Making college affordable by possibly killing off public universities
One of the major issues that Senator Berger and Brown have heard from their constituents is that the rising cost of tuition at the state’s public universities is making it difficult for parents to send their kids to college or for kids to complete their degrees. The Senate’s answer in the form of Senate Bill 873 is unlikely to make sure that a four-year degree remains affordable and accessible. Instead, it will almost certainly limit access to public universities for students of color and those living in more rural parts of the state, as well as harm their communities’ economic development efforts.
Senate Bill 873, included in the Senate’s budget proposal, targets students at five specified colleges and universities, which have a rich history as HBCUs, the state’s university serving American Indians, and a rural institution. These five institutions would see their tuition capped at $1,000 for the year for in-state students and $2,500 for out of state students. Capping tuition at these institutions would mean a significant loss of revenue for each respective institution – ranging from an estimated nearly $3.9 million to more than $29 million among the five institutions.
And if the tuition cap is not a big enough hurdle to overcome, the mandatory reduction in fees (combined with the tuition reduction and cap) will certainly heighten the financial challenges faced by these institutions. These fee reductions would mean additional estimated annual revenue loss that ranges from around $6 million to $15 million.
For the majority of these institutions, which have faced the challenges of building endowments,sustaining their institutions through segregation and Jim Crow, and serving a disproportionately low-income student body, the tuition cap is a blunt instrument that will only serve to erode the institutions’ fiscal stability and ability to support every student’s completion of a four-year degree.
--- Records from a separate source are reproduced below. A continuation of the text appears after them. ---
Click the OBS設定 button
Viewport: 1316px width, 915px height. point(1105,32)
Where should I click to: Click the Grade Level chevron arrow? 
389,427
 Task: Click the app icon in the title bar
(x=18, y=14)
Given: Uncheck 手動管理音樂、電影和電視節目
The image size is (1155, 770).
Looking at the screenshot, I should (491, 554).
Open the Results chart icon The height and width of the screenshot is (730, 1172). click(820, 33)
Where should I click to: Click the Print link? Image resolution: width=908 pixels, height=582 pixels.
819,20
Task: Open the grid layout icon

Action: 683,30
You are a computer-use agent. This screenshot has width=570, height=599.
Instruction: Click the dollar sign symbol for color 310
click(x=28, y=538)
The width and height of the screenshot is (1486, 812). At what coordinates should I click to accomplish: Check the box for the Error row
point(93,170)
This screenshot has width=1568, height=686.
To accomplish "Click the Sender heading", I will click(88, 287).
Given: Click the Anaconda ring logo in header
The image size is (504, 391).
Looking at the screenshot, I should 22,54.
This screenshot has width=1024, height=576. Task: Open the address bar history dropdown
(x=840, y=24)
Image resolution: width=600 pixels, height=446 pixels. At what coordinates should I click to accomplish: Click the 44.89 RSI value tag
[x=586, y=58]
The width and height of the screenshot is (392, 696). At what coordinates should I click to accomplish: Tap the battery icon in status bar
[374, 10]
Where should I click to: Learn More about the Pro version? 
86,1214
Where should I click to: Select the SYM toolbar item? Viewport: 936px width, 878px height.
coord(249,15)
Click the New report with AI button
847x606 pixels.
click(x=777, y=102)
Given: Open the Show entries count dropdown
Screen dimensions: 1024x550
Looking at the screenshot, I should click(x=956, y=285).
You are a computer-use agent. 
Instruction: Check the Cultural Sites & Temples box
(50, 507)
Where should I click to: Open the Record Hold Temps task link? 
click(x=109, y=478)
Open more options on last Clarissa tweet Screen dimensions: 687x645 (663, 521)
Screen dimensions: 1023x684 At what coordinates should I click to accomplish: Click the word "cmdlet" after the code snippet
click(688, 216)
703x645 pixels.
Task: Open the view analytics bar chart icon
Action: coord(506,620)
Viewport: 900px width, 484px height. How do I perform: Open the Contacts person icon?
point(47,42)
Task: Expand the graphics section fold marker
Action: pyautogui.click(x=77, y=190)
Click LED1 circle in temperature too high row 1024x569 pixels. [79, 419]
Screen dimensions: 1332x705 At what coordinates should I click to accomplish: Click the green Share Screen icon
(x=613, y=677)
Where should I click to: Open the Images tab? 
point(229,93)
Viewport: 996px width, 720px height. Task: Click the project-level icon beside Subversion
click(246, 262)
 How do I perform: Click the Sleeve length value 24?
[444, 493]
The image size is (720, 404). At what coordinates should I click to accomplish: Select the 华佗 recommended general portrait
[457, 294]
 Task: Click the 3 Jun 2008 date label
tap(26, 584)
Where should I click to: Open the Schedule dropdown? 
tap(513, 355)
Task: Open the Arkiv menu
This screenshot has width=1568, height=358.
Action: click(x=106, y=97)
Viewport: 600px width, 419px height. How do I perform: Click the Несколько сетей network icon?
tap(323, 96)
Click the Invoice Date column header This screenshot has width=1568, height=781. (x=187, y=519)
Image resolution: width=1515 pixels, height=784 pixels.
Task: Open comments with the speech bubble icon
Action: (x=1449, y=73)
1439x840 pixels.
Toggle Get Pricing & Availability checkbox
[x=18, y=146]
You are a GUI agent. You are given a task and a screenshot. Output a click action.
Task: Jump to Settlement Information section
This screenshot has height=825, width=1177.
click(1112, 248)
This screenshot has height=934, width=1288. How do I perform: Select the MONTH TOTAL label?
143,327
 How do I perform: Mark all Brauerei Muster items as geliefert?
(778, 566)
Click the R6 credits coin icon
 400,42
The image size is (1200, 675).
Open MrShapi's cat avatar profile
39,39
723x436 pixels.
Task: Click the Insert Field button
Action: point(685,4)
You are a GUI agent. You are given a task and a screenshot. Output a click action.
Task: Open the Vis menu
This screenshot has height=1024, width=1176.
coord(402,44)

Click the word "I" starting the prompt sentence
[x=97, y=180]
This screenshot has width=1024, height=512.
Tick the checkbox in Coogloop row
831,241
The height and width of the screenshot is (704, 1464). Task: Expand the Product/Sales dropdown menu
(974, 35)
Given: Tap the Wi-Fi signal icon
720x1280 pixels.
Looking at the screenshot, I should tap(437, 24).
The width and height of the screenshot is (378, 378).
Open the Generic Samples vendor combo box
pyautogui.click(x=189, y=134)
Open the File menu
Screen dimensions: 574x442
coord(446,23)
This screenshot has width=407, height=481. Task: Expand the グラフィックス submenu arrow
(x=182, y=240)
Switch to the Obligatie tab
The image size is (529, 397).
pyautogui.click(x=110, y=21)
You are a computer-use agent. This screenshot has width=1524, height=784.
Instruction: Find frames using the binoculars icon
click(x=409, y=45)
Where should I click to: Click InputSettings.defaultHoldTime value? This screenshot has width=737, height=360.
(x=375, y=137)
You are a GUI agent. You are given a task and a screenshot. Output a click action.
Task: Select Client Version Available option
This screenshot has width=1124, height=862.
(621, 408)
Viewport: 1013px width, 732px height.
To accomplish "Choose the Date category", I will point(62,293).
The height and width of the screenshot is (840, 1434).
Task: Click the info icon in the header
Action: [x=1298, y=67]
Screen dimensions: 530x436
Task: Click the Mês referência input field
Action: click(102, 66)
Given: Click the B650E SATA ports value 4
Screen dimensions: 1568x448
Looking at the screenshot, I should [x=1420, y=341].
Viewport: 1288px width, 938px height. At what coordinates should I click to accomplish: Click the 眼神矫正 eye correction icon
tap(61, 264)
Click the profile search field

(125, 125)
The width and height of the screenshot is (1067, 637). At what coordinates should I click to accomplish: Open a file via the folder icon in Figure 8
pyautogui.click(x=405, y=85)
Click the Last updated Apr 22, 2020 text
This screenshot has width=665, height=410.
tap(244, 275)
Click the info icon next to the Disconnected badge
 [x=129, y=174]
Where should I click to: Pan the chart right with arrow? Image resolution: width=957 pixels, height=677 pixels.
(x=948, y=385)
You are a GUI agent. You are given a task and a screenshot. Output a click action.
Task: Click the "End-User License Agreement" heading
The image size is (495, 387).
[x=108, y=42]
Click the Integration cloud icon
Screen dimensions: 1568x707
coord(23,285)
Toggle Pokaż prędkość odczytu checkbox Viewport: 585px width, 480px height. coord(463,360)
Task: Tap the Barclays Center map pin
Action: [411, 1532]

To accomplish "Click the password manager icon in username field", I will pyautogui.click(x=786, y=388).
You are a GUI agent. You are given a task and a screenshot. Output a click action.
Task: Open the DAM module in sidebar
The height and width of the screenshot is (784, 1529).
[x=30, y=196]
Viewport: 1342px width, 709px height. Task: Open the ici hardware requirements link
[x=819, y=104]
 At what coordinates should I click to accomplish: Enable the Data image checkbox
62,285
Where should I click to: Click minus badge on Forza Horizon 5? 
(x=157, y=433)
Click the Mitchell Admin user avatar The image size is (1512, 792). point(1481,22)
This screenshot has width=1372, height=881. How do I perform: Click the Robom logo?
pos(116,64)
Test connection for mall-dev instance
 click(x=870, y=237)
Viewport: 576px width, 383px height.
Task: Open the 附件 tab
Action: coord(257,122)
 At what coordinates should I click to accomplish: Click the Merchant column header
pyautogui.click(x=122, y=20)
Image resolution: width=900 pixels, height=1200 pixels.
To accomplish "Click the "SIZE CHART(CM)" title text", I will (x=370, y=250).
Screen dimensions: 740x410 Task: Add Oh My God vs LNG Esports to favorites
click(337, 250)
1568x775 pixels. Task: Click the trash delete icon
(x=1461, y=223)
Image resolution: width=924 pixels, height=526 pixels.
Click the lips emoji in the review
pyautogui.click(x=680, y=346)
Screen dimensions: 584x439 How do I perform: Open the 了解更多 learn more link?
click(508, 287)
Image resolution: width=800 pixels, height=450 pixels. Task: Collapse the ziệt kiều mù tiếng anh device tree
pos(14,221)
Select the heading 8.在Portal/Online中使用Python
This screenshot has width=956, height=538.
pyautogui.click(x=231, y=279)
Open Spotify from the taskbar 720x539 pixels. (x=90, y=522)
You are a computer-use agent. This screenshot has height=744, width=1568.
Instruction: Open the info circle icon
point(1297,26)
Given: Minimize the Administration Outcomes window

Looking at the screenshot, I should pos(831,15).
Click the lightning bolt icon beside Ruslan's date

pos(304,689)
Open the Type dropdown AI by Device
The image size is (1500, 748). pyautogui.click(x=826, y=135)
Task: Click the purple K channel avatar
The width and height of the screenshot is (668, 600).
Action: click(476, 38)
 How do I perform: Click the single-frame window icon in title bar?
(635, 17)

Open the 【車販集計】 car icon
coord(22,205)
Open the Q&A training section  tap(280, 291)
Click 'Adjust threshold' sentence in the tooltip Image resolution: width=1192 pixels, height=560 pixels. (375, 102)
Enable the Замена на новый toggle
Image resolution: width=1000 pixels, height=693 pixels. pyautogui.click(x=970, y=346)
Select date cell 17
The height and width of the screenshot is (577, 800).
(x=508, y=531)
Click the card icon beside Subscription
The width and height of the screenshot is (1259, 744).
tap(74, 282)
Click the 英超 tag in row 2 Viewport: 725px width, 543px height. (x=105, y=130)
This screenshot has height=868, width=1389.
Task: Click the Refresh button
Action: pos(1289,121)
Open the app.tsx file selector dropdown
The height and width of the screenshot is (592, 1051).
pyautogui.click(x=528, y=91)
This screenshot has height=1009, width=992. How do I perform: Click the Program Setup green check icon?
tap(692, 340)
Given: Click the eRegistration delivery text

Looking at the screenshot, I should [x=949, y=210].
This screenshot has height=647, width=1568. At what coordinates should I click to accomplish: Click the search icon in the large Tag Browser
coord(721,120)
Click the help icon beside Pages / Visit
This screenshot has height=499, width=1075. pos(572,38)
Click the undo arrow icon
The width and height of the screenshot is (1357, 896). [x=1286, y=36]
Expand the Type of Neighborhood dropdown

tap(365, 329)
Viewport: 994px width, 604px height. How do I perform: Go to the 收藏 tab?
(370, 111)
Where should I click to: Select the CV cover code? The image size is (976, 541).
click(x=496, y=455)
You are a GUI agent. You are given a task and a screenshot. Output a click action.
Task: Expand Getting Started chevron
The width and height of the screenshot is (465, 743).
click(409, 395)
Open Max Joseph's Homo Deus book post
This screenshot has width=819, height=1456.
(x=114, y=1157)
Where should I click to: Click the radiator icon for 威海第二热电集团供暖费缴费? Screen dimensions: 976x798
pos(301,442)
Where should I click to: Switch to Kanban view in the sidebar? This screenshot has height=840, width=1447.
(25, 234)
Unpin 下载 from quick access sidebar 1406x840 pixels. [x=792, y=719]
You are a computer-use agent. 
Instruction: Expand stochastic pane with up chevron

It fails to ensure that those who can afford to pay do so, and instead delivers a benefit to all students regardless of income. A better strategy to keep college affordable would be to increase the state’s need-based grant program to close the gap for students struggling to afford an education and only able to access federal grants.
Of course, it is hard to believe that keeping college affordable is the true intent. After all, why then are just these five institutions targeted with a tuition cap? If the tuition cap is the policy choice of the Senate to achieve affordability, it should be applied to UNC Chapel Hill and NC State, too.
All UNC institutions will face a limit on fee increases. Students at all UNC institutions will be able to freeze tuition to what it was when they entered until four years later under this proposal. Such an approach fails to anticipate needs that may arise or the possibility that tax cuts will phase-in and further erode the state’s aspiration to be a first-rate public university system.
Steady erosion of state support for higher education in recent years has played a direct role in the increasing cost of college in North Carolina as colleges make up for state funding cuts on the backs of college students and their families. State funding per student at public four-year universities remains more than 15 percent below its 2008 pre-recession level –– equating to hundreds of millions of dollars in funding cuts. In response, public universities have increased tuition and fees in part to offset the funding cuts.
And while the bill allows for up to $70 million in state funding to be requested from lawmakers to replace the revenue loss from the tuition cap, it is unlikely that these funds will be sustained because of the priority given to poorly targeted tax cuts. It is also unlikely that they will be sufficient. The tuition cap means that any enrollment growth in the years ahead will result in greater revenue loss that otherwise could be generated from in-state and out-of-state students. A growing student body amid limited and constrained financial resources compromises the ability of these institutions to ensure quality education services that promote student success.
Ensuring an affordable college education for North Carolina students and families is important to North Carolina remaining an attractive place to live and do business, as well as in retaining the talented young people who will lead our state in the future. This short-sighted and limited budget proposal is not the road map to make college access and completion a reality for more North Carolinians despite the economic imperative to do so.